What needs to be done → From the data below, please reproduce exactly everything from the line that contains "This screenshot has height=385, width=500." down to the line that contains "Click the 1-й", with both ends included.

(Records to use begins)

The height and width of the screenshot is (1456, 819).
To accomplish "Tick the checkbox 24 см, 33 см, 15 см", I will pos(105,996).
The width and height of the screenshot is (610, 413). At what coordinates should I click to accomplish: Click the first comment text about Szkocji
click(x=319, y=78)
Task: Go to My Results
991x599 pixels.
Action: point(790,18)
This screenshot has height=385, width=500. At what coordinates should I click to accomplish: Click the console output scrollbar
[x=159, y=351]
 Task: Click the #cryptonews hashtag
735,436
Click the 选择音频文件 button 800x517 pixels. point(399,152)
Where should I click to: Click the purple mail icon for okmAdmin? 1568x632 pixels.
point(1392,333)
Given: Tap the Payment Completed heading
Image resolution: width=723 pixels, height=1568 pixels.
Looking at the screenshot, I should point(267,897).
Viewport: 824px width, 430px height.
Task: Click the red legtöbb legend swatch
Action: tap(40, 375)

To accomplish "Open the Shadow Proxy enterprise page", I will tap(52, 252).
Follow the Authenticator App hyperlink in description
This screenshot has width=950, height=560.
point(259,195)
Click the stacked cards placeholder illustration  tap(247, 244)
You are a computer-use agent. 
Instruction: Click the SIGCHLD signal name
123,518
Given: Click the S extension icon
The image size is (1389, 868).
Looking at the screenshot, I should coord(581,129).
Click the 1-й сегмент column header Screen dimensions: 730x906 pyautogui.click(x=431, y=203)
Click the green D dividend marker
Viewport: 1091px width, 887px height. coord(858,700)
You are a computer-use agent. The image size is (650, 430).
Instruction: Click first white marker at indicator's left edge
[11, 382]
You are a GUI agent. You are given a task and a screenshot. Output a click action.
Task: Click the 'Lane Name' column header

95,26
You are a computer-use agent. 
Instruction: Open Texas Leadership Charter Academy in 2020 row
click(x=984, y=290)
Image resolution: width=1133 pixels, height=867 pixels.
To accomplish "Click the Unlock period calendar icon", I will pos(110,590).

(Records to use ends)

Solution for this exercise →
This screenshot has height=385, width=500. At what coordinates should I click to accomplish: Click the console output scrollbar
[x=159, y=351]
 Task: Click the #cryptonews hashtag
735,436
Click the 选择音频文件 button 800x517 pixels. point(399,152)
Where should I click to: Click the purple mail icon for okmAdmin? 1568x632 pixels.
point(1392,333)
Given: Tap the Payment Completed heading
Image resolution: width=723 pixels, height=1568 pixels.
Looking at the screenshot, I should point(267,897).
Viewport: 824px width, 430px height.
Task: Click the red legtöbb legend swatch
Action: tap(40, 375)

To accomplish "Open the Shadow Proxy enterprise page", I will tap(52, 252).
Follow the Authenticator App hyperlink in description
This screenshot has width=950, height=560.
point(259,195)
Click the stacked cards placeholder illustration  tap(247, 244)
You are a computer-use agent. 
Instruction: Click the SIGCHLD signal name
123,518
Given: Click the S extension icon
The image size is (1389, 868).
Looking at the screenshot, I should coord(581,129).
Click the 1-й сегмент column header Screen dimensions: 730x906 pyautogui.click(x=431, y=203)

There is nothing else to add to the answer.